O fosso agrava-se quando se olha apenas para os católicos praticantes. Aí, com 27% a revelar que vai à missa pelo menos uma vez por semana, Portugal surge em segundo lugar entre todos os países analisados, atrás da Polónia, com 47%. Apenas 10% de espanhóis e de franceses responde afirmativamente a esta questão, quase três vezes menos que Portugal, e enquanto só 17% dos que se identificam como católicos em Portugal dizem que nunca vão à missa, o número sob para 39% em Espanha, o mais alto de entre os 22 países. Mais uma vez, a Polónia destaca-se com apenas 3% dos católicos a dizer que nunca metem os pés numa Igreja para participar numa missa, sem contar casamentos ou funerais.
Também em relação à frequência de oração, a imagem de Portugal e de Espanha é muito diferente. Enquanto 36% dos jovens católicos portugueses rezam, fora de celebrações religiosas, pelo menos uma vez por semana, em Espanha não são mais do que 22%, com 40% a dizer que nunca o fazem, o número mais alto registado. O número de jovens católicos portugueses que nunca reza é de 18%.
República Checa e Lituânia: dois paradoxos
Nas categorias vistas até aqui, há dois países que se destacam por razões diferentes. A República Checa lidera, de longe, em termos de secularismo, com mais de nove em cada dez jovens checos a dizer que não se identificam com qualquer religião. Já a Lituânia apresenta um valor bastante alto de pessoas a identificar-se como católicas, 72%, apenas atrás da Polónia.
Mas quando se olha aos dados de prática religiosa entre os que se identificam como católicos, a realidade inverte-se. Na Lituânia apenas 5% vai à missa pelo menos uma vez por semana, mas entre os católicos checos – um universo muito menor em números brutos – são 24%, pouco atrás de Portugal.
Em termos de oração semanal, então, a República Checa sobe para segundo lugar na Europa, apenas atrás da Polónia. Um total de 48% dos católicos checos tem prática de oração frequente, contra apenas 14% dos lituanos.

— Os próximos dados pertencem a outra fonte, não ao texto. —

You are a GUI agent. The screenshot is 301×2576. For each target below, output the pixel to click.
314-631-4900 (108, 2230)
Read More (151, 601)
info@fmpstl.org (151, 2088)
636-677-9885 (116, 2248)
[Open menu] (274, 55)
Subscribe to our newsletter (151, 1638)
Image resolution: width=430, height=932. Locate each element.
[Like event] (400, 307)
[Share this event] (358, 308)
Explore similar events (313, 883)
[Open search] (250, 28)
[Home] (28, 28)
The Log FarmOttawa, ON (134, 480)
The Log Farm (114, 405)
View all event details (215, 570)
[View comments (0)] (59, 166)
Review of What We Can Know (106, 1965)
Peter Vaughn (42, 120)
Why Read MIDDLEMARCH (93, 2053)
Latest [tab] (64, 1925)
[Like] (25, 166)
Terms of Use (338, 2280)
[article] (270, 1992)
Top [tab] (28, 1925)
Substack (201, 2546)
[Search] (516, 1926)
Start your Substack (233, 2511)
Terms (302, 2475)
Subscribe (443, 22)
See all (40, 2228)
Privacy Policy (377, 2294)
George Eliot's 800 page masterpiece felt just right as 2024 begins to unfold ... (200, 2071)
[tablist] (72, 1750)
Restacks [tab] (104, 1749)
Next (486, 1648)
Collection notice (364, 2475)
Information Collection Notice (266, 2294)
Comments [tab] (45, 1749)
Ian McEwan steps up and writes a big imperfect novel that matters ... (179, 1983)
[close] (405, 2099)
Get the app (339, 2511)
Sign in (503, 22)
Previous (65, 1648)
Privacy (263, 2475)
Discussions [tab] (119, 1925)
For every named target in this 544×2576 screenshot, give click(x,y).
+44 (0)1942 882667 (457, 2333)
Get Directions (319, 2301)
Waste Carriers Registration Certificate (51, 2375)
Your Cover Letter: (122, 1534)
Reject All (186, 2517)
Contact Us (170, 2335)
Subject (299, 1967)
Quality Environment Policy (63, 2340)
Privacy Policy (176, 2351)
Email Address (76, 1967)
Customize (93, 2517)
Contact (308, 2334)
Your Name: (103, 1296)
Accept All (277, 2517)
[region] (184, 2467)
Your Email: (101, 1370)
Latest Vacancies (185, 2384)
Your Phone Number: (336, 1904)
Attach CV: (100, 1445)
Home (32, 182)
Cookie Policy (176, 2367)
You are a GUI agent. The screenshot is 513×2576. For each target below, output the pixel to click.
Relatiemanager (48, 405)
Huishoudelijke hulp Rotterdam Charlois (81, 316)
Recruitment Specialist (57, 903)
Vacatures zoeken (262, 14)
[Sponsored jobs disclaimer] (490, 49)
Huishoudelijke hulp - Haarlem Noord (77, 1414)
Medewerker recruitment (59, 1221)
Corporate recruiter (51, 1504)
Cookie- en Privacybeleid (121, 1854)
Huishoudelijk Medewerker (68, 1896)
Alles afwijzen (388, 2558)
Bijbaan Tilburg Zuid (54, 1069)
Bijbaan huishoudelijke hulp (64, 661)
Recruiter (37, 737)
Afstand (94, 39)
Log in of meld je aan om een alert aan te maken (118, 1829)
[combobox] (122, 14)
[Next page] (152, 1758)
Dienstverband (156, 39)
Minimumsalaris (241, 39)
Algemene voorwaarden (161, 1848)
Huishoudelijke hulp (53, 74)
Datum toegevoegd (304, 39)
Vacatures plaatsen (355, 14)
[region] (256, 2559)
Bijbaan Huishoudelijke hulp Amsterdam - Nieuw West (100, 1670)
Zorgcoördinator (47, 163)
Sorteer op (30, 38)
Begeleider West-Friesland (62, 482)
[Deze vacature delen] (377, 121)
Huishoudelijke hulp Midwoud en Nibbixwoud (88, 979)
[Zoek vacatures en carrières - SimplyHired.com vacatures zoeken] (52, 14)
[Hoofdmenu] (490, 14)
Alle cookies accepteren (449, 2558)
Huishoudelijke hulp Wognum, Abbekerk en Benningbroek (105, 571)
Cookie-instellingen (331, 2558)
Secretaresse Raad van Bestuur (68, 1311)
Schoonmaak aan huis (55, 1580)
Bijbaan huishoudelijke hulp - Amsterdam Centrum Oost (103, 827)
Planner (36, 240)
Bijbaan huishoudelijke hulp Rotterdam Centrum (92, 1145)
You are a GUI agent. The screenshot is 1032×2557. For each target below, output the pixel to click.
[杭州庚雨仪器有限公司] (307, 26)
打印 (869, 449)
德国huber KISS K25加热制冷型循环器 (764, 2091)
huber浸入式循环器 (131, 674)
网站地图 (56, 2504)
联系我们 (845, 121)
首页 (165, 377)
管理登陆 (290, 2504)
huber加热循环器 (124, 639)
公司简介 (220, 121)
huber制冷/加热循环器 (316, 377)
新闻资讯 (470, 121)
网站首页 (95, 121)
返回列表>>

Stephen Bullivant, que orientou o estudo da Universidade de St. Mary, vê o caso checo como fonte de esperança. “Claramente a comunidade católica na República Checa, um país historicamente protestante, vê-se a si mesma como uma minoria contracultura, uma minoria criativa. Na Europa em geral, há medida que as gerações mais velhas morrem vamos ver um aumento de não-religiosos, até que isso se torna a norma. Na República Checa já é a norma, mas os poucos que se consideram religiosos claramente o fazem por alguma razão, não é apenas por um sentimento de pertença tribal, como ainda vemos noutros locais”, diz.
Há outros dados surpreendentes: por exemplo, apesar de apenas 9% dos católicos holandeses ir à missa semanalmente, 43% diz que reza pelo menos uma vez por semana, um número igual à Irlanda e superior a Portugal.
Uma geração perdida
É em outubro que começa o sínodo de bispos que vai discutir a situação dos jovens na Igreja Católica, mas, neste preciso momento, encontram-se em Roma três centenas de jovens numa reunião preparatória.
Stephen Bullivant está atento ao desenvolvimento destas reuniões, mas alerta para a necessidade de se perceber que o retrato da Europa não representa a realidade mundial. “Aqui só vemos uma pequena parte da Igreja, a Igreja é muito maior que a Europa e o declínio não é a tendência dominante em muitos outros locais.”
“O problema”, diz, “é que o tipo de jovens que vão ser escolhidos para falar no sínodo são os que estão envolvidos e comprometidos com a Igreja. Mas este estudo mostra que há uma percentagem grande que não são representados porque não são praticantes.”
Por isso existe o perigo de o sínodo acabar por não traçar uma imagem verídica dos jovens católicos no mundo. “É muito fácil ficar com a impressão errada de que está tudo bem, e que basta soltar estes jovens no mundo e deixá-los agitar as coisas. Mas o problema é bastante mais profundo que isso”, conclui, “perdemos toda uma geração”.